Lighten the Dark: A Midwinter Album is the fifth album by folk band Kerfuffle. The album was released just before the band's breakup in 2010.

==Track listing==

| No. | Title | Writer(s) | Length |
|---|---|---|---|
| 1. | "Three Ships" | Trad arr. Kerfuffle | 3:34 |
| 2. | "Cherry Tree Carol" | Trad arr. Kerfuffle | 3:47 |
| 3. | "The Truth from Above" | Trad arr. Kerfuffle | 3:55 |
| 4. | "Bransles" | Trad arr.
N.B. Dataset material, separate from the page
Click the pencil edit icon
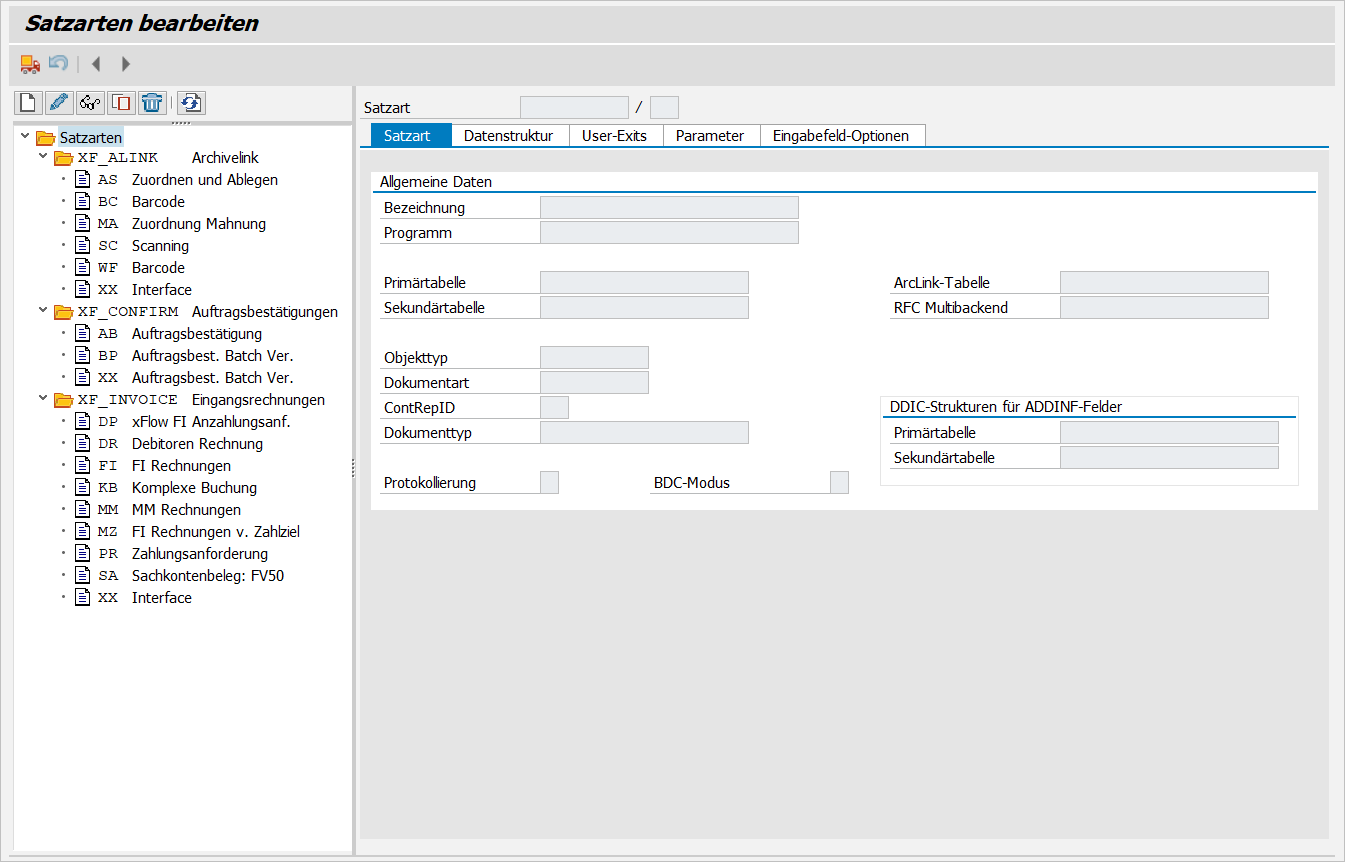The height and width of the screenshot is (862, 1345). [59, 102]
Kerfuffle | 4:50 |
| 5. | "Lullay My Liking" | Trad arr. Kerfuffle | 3:06 |
| 6. | "Gallery Carol" | Trad arr. Kerfuffle | 2:39 |
| 7. | "Sussex Carol" | Trad arr. Kerfuffle | 2:52 |
| 8. | "Nowell, Nowell" | Trad arr. Kerfuffle | 4:17 |
| 9. | "The Holly and the Ivy" | Trad arr. Kerfuffle | 4:17 |
| 10. | "Gower Wassail" | Trad arr. Kerfuffle | 2:26 |
| 11. | "The Bitter Withy" | Trad arr. Kerfuffle | 4:54 |
| Total length: |  |  | 42:13 |

==Personnel==
- Sam Sweeney (fiddle, viola, English concertina, bells, shakers)
- Hannah James (accordion, vocals)
- Jamie Roberts (guitar, vocals)
- Tom Sweeney (bass guitar, vocals)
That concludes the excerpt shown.